> On Jun 13, 2014, at 6:22, "Khushil dep via smartos-discuss" 
> <[email protected]> wrote:
> 
> My two cents below...
> 
> Sent from my iPad
> 
>> On 13 Jun 2014, at 06:32, "Tim Boudreau via smartos-discuss" 
>> <[email protected]> wrote:
>> 
>> Thanks, Jonathan, for the clear upgrade instructions!
>> 
>> It seems like the upgrade situation, for those who would like to do it, 
>> could be helped by the community with a smidgin of coding and a bit of 
>> crowd-sourcing.  Assuming the following assertions are true:
>> 
>>   - The set of packages may NOT upgrade cleanly from QN to QN+1 is a 
>> relatively small percentage, and finite and knowable list
> 
> No. Not at all. This mythical list may also change from one QN to another.
> 
>>   - If a package may not upgrade cleanly from QN to QN+1 it is assumed that 
>> is also true of QN to QN+2 and so forth
> 
> This will bite you. This will not hold true for the same package installed on 
> varying systems with different package installation combinations.
> 
> 
>>   - Therefore, if that list is known, it is possible to determine if a 
>> system definitely can NOT be upgraded cleanly and which packages are at fault
> 
> This is list is nonsensical depending packages installed in varying 
> combinations. It makes a great many assumptions about machine, state and 
> intent. Bad idea.
> 
>> then some sort of reporting tool which allows users who do this sort of 
>> upgrade and find it does not go smoothly for a package can contribute that 
>> information to some sort of online repository for it, which pkgin (or a 
>> wrapper around it) can query as part of an upgrade would allow most (not 
>> all, but most) people to upgrade systems with reduced risk.
> 
> This is a non trivial and a dangerous tool to write. You assume a fully 
> knowable stable state, not so. People will try and depend on the reassuring 
> lies this tool tells and There Will Be Blood. Or at least data loss and lost 
> weekends. We really must stop assuming so much about the machine like this.
> 
>> It's the sort of thing that would be pretty trivial to write - probably take 
>> a similar approach to the one the NodeJS folks did with npm (one of the few 
>> uses of CouchDB I've seen where it was a really perfect fit - customers 
>> could optionally run a local mirror that accepts writes about packages if 
>> they're paranoid or maintain their own package repo, etc.).  I'd imagine the 
>> integration with pkgin would actually be the hard part.
> 
> Oh (insert deity here) please no. This is really not what CouchDB is for and 
> npm know it. Theres no way you want a CouchDB installation on each machine 
> your run nor do you want the SPOF of a 'master' knowledge hub. there's 
> actually a pkgsrc conference coming up in the UK if your interested in 
> attending to discuss topics like the further. 
> 
> The truth that we should face is that system upgrades are a dangerous, 
> legacy, foolish and fearful way of managing systems. You don't need to 
> upgrade unless for the trivial cases. You can rebuild quickly and easily. 
> Most of my platform can be rebuilt in 10 minutes, and I run a non trivial 
> platform on the JPC. Databases are "fun"'to rebuild and I'll post my 
> experiences to my blood over the next few weeks. Seriously though, please 
> don't get distracted like this. There are amazing challenges to solve in 
> SmartOS. This really isn't one of them IMHO.
> 
>> -Tim

I totally agree.  Redeploy, don't upgrade.  It's not trivial, but it is safe 
and you need it for DR anyway.

Time spent on making pkgsrc upgrades work is time better spent on Ansible, 
CFEngine, Chef, Puppet, etc. making your platform deployable from code.

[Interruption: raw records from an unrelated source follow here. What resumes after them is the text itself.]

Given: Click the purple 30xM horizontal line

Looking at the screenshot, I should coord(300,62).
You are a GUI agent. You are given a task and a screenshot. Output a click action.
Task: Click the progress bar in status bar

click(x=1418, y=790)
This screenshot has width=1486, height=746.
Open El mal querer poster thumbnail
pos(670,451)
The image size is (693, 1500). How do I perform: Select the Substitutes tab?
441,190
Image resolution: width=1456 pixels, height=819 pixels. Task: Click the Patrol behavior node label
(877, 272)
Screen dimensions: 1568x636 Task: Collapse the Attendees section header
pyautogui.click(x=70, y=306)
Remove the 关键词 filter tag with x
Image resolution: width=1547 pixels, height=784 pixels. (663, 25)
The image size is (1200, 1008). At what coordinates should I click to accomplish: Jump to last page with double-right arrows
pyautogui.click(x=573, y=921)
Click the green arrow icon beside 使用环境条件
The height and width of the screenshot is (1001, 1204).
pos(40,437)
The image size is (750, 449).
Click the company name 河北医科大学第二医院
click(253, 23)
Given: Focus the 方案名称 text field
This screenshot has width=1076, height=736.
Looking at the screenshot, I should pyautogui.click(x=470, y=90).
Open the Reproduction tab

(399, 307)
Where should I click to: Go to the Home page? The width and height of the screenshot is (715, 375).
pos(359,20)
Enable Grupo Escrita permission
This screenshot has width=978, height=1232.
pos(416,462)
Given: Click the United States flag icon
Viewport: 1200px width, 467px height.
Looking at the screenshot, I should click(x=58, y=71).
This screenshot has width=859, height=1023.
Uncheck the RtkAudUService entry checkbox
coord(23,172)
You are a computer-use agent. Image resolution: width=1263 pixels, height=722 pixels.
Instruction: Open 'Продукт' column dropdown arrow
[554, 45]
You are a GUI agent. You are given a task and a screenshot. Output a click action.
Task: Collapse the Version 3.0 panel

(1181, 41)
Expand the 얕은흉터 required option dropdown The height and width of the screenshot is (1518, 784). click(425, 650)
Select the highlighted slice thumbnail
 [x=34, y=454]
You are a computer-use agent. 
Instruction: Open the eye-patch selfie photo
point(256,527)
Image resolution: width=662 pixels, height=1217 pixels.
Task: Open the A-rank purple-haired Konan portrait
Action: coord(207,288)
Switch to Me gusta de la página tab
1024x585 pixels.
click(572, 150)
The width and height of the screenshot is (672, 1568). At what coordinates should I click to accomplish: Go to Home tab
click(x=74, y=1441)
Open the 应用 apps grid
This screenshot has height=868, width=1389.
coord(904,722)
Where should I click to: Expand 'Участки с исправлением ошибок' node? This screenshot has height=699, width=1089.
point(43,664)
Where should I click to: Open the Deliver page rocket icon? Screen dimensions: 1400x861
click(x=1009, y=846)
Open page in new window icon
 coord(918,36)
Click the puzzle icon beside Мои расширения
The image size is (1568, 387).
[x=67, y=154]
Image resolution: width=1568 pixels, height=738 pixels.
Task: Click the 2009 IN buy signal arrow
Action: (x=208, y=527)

Think about APTs (Advanced Persistent Threats).  If you have deployment from 
code you can replace machines prophylactically to limit the maximum persistence 
of such threats.

Think about scaling up or down.  If you need to upgrade in place it's also 
likely that you can't scale dynamically which means you are overpaying for idle 
compute, memory, and storage.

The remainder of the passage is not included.